— YOUR INSTRUCTIONS —
Count the lines in the records below that contain the word "Expand", and give only the number.

↓↓↓

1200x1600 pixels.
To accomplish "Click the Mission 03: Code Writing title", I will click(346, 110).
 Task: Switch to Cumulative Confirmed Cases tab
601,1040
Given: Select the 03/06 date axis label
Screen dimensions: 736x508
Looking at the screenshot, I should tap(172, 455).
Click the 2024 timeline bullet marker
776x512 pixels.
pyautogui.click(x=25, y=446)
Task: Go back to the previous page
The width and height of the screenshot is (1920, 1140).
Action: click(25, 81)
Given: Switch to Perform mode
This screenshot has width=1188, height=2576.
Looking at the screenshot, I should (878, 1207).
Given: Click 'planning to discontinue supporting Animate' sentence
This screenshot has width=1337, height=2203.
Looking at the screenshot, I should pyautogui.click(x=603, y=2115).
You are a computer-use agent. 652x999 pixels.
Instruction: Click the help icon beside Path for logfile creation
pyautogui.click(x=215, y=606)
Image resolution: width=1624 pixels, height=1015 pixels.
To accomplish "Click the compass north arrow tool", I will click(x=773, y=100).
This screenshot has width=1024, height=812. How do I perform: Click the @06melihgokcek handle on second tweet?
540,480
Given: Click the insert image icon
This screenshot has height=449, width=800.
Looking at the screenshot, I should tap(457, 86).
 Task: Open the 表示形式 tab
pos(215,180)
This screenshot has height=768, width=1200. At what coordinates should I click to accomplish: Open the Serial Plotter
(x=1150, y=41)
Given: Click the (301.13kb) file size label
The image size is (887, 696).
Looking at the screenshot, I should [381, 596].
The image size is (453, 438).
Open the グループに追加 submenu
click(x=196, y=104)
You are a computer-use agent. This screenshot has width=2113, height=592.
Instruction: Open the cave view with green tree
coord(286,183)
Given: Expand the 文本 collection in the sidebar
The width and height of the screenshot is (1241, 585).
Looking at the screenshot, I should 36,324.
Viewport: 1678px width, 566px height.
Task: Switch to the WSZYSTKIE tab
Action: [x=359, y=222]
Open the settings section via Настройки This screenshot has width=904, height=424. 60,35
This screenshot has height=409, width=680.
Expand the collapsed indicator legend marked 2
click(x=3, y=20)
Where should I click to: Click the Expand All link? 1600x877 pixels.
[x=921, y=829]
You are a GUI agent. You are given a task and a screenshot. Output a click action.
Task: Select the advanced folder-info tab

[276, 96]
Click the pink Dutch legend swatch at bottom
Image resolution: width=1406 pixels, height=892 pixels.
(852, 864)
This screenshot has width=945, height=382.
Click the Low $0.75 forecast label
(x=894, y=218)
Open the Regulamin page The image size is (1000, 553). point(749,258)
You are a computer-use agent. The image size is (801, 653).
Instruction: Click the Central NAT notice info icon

↑↑↑

— RIGHT ANSWER —
3